公司信息安全管理，企業內部防泄密

使你疲倦的不是遠方的羣山，而是你鞋裏的一粒石子。讓企業恐懼的不是強大的對手，而是自己的商業機密變成了對方手裏的底牌——機密到底是怎樣泄漏的？
“企業安全三分靠技術，七分靠管理，制定嚴格並且易於操作的管理制度是減少安全問題的基礎。”
　　離職高峯潛伏的風險
　　年底將至，企業開始漸漸進入一年中的跳槽高峯期。
　　最近一份調查顯示：85%的職員可以輕鬆地下載“有競爭力”的資料和信息，然後帶到下一份工作中。

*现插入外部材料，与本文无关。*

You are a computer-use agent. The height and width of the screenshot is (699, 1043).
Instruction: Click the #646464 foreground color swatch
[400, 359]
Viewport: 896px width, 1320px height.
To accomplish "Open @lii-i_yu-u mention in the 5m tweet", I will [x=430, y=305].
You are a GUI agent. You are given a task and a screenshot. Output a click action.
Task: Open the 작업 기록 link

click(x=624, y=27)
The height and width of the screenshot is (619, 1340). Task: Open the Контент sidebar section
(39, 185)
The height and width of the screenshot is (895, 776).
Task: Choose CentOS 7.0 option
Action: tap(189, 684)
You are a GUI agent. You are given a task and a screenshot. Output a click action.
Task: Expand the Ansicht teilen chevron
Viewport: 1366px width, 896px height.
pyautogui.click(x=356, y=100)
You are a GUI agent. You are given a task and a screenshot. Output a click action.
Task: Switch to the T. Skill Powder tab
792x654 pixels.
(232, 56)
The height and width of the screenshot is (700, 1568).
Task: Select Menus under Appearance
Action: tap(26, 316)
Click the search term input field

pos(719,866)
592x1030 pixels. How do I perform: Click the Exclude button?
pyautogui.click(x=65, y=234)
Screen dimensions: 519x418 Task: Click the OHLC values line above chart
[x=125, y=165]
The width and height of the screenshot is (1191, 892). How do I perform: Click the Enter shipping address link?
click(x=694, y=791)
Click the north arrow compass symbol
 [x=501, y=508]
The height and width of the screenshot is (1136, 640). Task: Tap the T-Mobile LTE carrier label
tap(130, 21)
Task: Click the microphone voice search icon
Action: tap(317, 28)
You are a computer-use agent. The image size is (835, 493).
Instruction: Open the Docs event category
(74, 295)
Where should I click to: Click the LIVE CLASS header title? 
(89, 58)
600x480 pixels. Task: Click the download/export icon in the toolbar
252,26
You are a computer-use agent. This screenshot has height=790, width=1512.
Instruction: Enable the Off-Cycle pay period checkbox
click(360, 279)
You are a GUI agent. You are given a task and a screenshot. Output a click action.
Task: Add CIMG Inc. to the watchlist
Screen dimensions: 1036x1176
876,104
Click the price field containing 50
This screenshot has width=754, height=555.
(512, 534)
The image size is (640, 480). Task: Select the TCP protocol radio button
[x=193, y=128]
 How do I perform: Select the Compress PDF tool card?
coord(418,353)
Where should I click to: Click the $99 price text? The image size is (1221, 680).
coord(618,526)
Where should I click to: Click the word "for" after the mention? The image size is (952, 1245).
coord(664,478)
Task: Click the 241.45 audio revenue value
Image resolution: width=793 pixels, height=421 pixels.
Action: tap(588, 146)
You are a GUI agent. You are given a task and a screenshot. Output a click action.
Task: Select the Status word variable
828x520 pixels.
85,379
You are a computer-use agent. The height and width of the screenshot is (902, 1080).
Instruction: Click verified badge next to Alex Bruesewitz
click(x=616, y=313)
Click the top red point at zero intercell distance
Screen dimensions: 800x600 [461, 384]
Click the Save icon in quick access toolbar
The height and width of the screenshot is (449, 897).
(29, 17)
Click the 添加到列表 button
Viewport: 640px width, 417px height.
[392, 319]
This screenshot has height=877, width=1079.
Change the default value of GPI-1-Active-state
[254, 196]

儘管大部分工作者可以從現在的公司下載資料，但只有32%會爲了增加在下一份工作中的競爭力而“出賣”資料。超過80%的人承認從工作中下載資料文檔等回家使用，最常用的方式是使用USB傳輸數據。
　　對於企業來講，那些即將離職的員工是很危險的。因爲不論出於什麼原因，他們都希望能夠爲自己以後的工作獲取必要的資源。一位離職員工很坦然地說：“實際上，離職員工通過各種手段從原公司拿走一些資料已經成爲一種習慣，當然這些資料只是方便以後工作，而不是直接用來出售。”當然，也有些員工爲了在應聘時博得新僱主的喜愛，而積極地回答僱主的疑問，而其中有許多問題都是新僱主爲了獲取競爭對手的資料故意設置的。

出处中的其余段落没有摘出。